ALL LEGS, ALL POWER
Modeled in Blender. Textured in Substance Painter
PROCESS BREAKDOWN
I challenged myself to design, model, and texture a robot in a week.
When I was designing, my mind kept going to the Vocaloid meme Shiteanyo (pictured below). I thought this meme was the funniest thing in the world in high school.
In an attempt to make peace with how wildly embarrassing I was as a teenager and to see if I could use the same, excellent character design approach, I decided to create a robot that was all leg.
Drew out a quick sketch. Not a concept artist, drew out enough to get some idea of how this could look.
To help flesh out the design, gathered additional references, looking for polished concepts to inform how joints would link together.

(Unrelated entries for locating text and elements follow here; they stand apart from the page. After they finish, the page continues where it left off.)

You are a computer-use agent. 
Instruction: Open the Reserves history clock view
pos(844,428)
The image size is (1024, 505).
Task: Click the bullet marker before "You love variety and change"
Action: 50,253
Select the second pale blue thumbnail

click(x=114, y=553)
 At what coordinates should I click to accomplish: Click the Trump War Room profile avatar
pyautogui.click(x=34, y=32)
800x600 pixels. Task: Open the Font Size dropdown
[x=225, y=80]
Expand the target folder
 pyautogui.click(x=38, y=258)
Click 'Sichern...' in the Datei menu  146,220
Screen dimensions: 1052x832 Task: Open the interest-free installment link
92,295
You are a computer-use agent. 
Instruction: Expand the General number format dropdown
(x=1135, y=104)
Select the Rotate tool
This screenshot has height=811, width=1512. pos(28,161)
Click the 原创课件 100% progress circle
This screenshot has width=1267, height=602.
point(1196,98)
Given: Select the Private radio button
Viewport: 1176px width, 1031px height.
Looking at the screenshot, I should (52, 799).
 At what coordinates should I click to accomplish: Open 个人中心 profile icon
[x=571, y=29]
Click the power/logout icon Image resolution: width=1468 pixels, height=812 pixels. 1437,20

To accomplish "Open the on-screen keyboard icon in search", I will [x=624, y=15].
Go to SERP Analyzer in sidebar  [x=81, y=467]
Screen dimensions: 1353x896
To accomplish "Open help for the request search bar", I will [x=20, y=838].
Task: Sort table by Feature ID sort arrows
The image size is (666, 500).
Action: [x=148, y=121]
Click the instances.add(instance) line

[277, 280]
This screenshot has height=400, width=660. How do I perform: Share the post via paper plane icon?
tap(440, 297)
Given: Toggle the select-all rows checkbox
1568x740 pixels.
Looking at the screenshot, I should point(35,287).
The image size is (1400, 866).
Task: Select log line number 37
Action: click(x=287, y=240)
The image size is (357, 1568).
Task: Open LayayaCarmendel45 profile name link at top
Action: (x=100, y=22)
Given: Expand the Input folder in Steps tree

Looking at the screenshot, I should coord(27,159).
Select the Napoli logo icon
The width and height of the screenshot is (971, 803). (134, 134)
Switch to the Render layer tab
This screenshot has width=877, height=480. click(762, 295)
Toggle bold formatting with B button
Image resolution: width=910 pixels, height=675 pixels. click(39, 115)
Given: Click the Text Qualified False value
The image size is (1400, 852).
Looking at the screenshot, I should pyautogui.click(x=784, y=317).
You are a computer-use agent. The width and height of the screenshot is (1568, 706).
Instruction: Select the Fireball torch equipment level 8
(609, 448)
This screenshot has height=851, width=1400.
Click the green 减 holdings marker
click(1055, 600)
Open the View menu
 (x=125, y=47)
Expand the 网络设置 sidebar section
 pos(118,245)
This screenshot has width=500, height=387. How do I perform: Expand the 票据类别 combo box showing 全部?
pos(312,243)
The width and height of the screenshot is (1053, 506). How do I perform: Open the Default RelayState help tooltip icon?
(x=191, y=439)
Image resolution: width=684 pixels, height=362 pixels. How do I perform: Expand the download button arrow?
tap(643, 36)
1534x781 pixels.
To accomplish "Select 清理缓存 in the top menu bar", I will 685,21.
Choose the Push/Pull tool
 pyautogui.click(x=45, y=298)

A half completed sketch and some references is all a startup forged TA needs so I jumped into Blender and started modeling.
As I worked, toggled back and forth between solid and rendered views. This allowed me to have a consistent understanding of both the shape and how basic lighting would affect detail appearance.
(Bonus, if you love making art but get trapped in a pendulum swing between hyperfixation and dissociation, entertaining yourself with a little Blender light show keeps focus on track).
When I moved to the texturing stage, I initially wanted to create a cute, bubbly look. But it wasn’t clicking and I felt like I wasn’t getting anywhere.
In frustration, I threw on Substance’s creature tooth material. I expected to immediately undo, but liked how it changed the tone. It took the robot from “hehe a leggy bot, with dinky propellers” to a machine that had faced the ravages of time. The contrast between silly character design and the severity of the material pulled me in as I worked and began to imagine the world this robot walked through.
The instability of the meme-inspired design began to paint a clearer picture of how the robot’s life started. This wasn’t the kind of precise mechanical excellence produced in factories. Instead, it felt hand-crafted. And I realized with each element of decay I added, whoever had painstakingly poured their heart into crafting this robot was now long gone, unable to service the dents and disrepair acquired over the years.
While the weight of that felt heavy, the silliness of the design began to even the tone out. The propellers started to look like something the robot had stuck on itself. What if it wasn’t just the robot’s creators who had perished, but all of mankind? The robot would have had to learn how to navigate barren wastelands with a body that wasn’t designed to do so. I imagined it trying to walk through sand dunes, getting frustrated as it kept toppling over, and deciding to find a solution. While the propellers weren’t a perfect fix, for a machine with no arms, they could generate enough lift to assist in traversing uneven terrain.
From joking around, to getting frustrated, to finding a story about resilience in Substance Painter, this was a blast to work on.
If I were to repeat this one week robot challenge, I’d like to focus more on the leg panels and further refine the textures to add more individuality. However, I am satisfied with the project and successfully completed it on time.